» **Problem description**: Please report every line of the listing that contains the word "Open". Case matters.

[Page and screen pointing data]
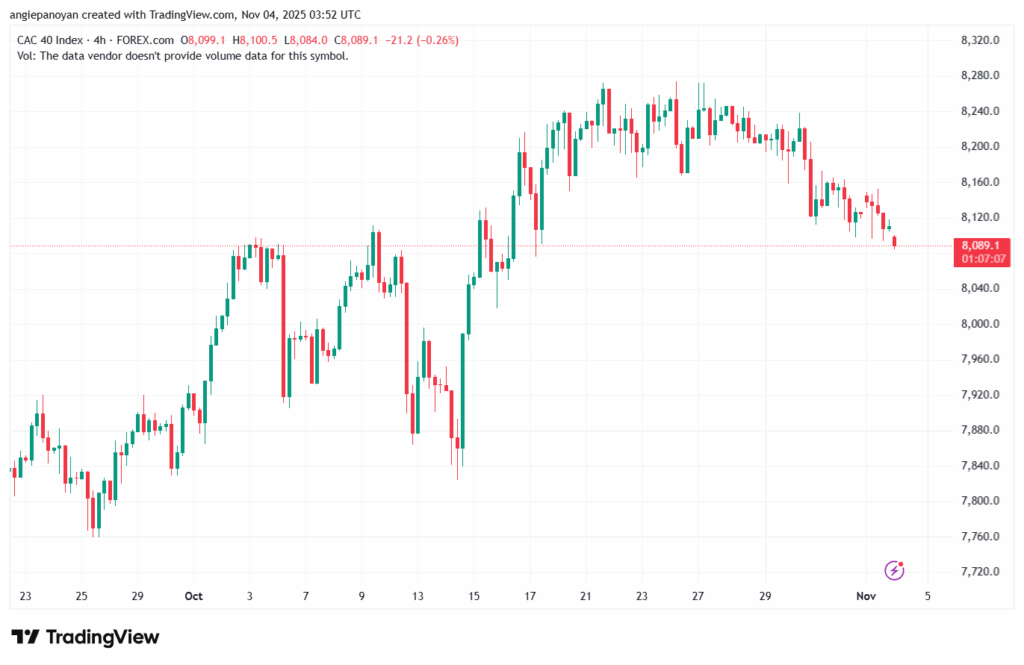This screenshot has height=665, width=1024.
Task: Select the Nov label on time axis
Action: point(868,596)
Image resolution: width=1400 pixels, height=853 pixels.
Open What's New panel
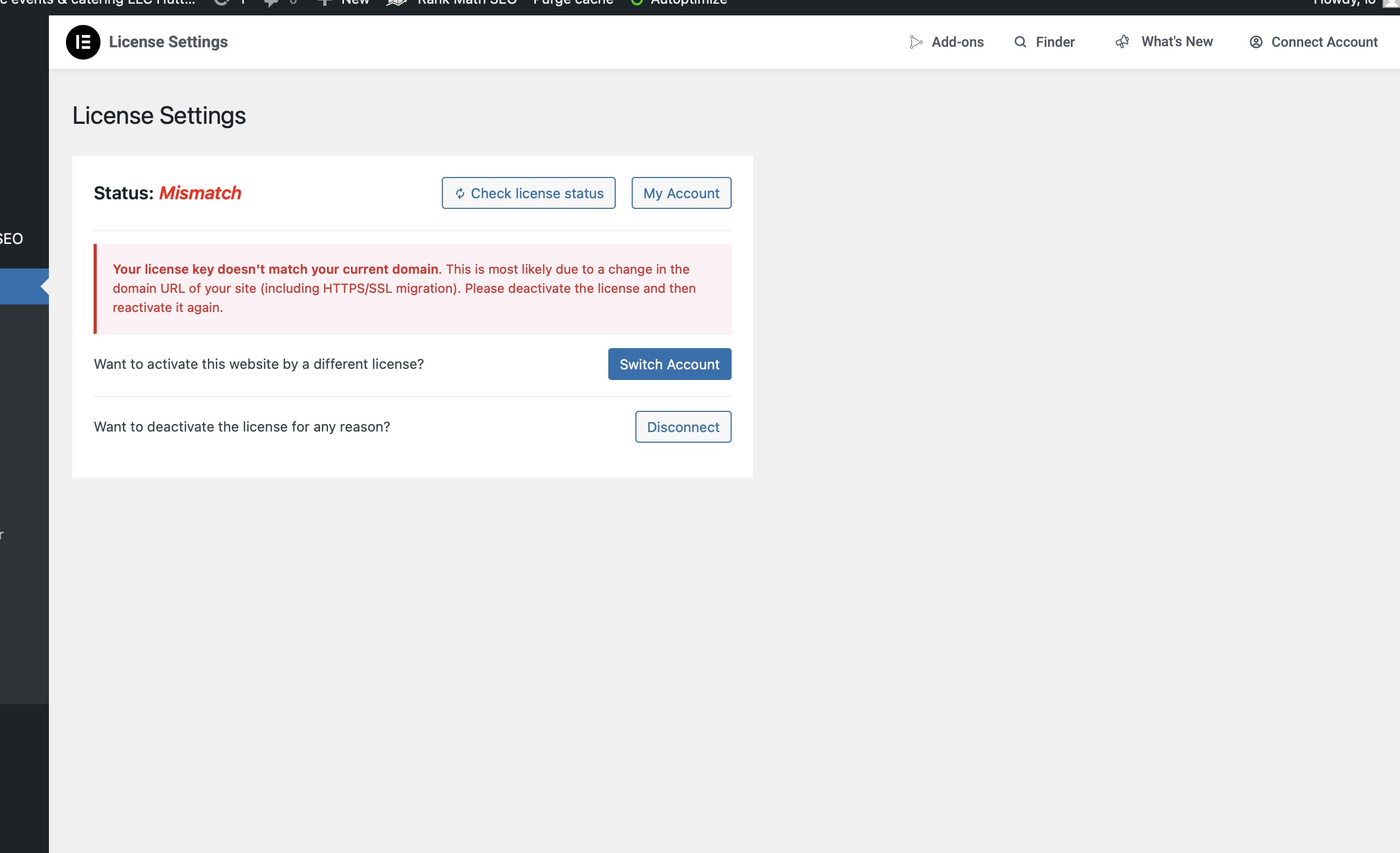click(1176, 42)
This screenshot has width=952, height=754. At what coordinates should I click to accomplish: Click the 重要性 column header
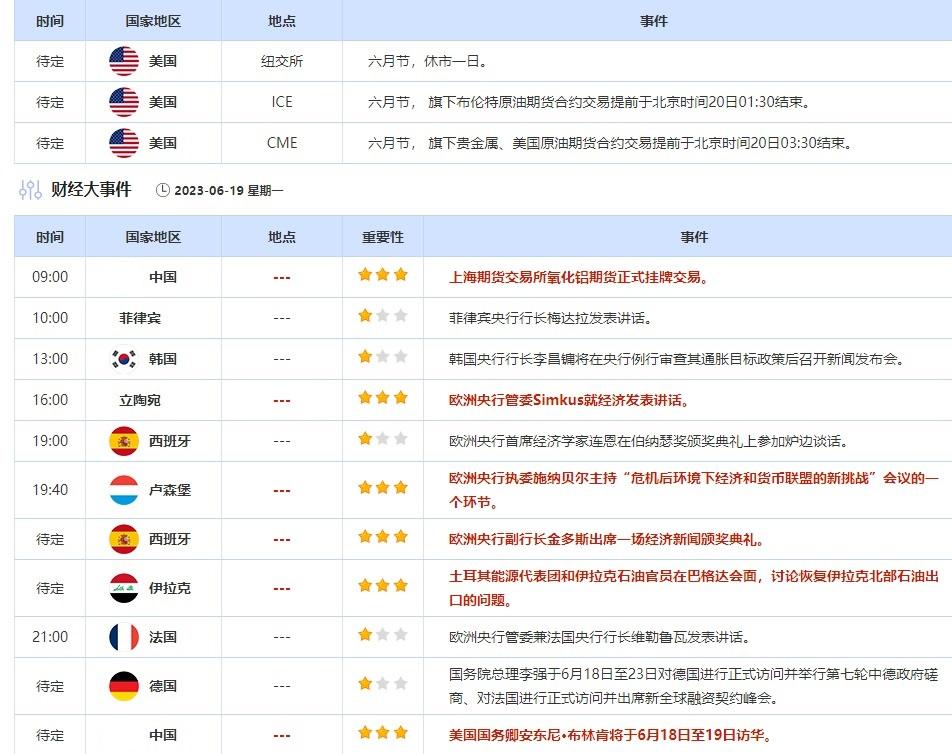point(383,237)
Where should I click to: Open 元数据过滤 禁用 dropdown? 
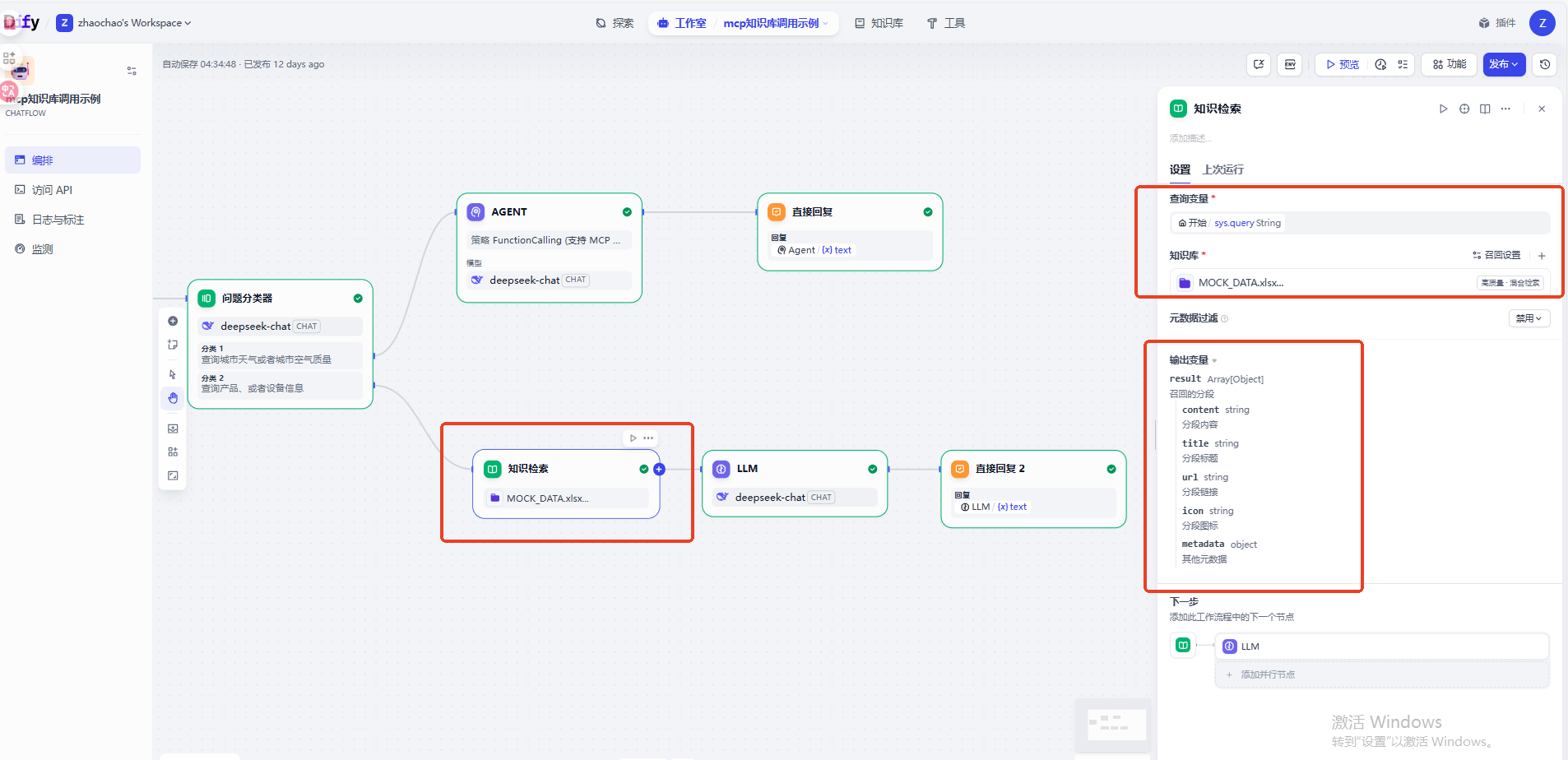1529,318
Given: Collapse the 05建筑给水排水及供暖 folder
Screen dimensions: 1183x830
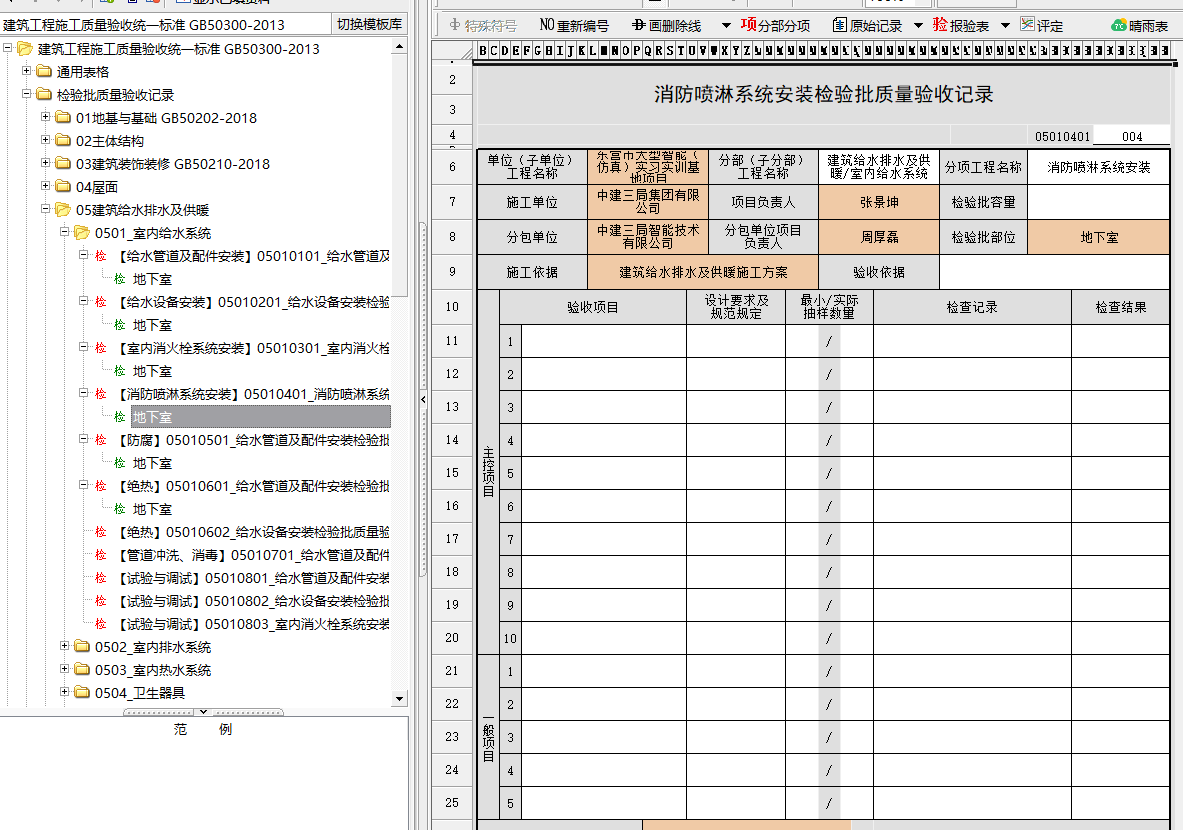Looking at the screenshot, I should (46, 210).
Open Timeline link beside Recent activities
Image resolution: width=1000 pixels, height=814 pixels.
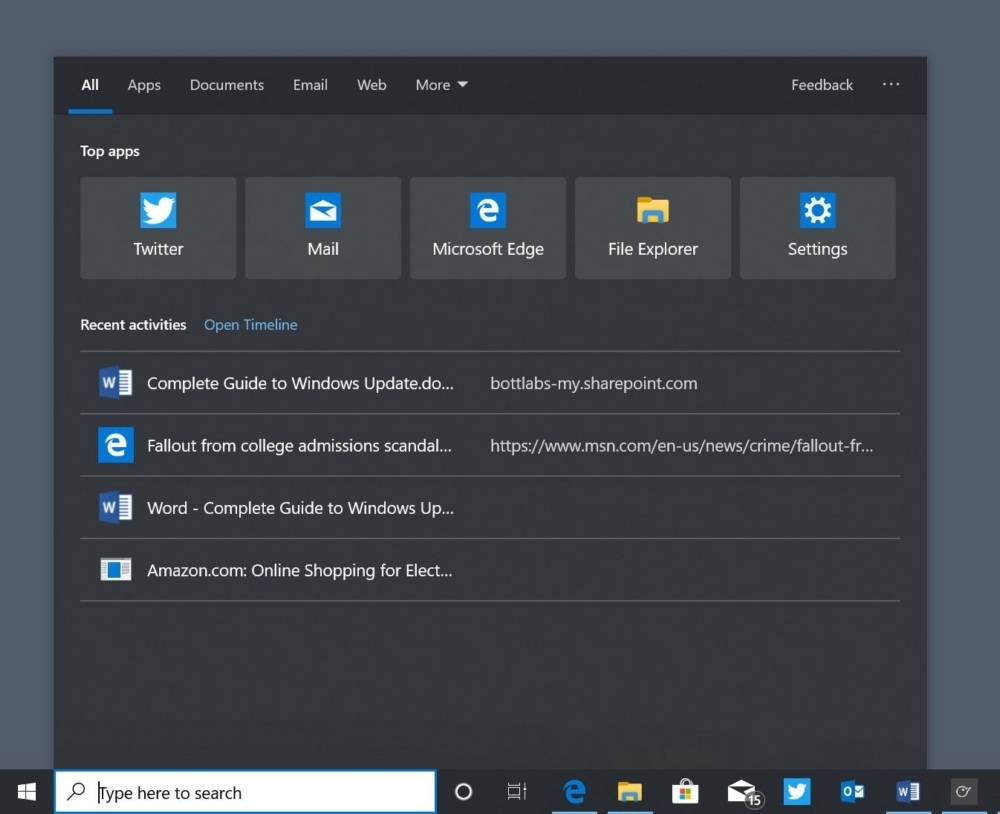click(250, 325)
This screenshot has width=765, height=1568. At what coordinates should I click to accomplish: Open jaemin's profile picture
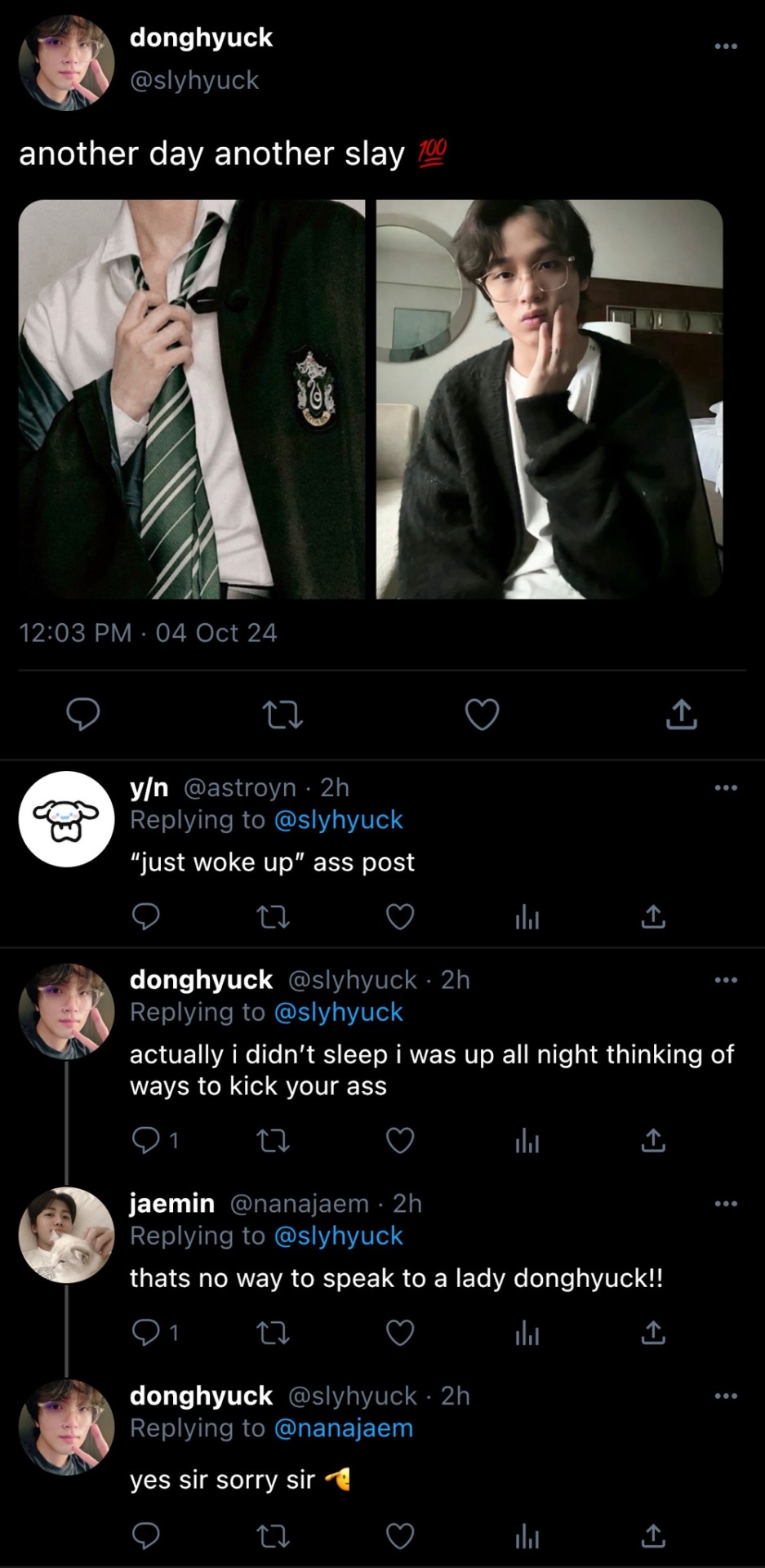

» **Solution to this problem**:
Open What's New panel
Where should I click to: Open 元数据过滤 禁用 dropdown? 
Open Timeline link beside Recent activities
This screenshot has width=765, height=1568. At what coordinates should I click to accomplish: Open jaemin's profile picture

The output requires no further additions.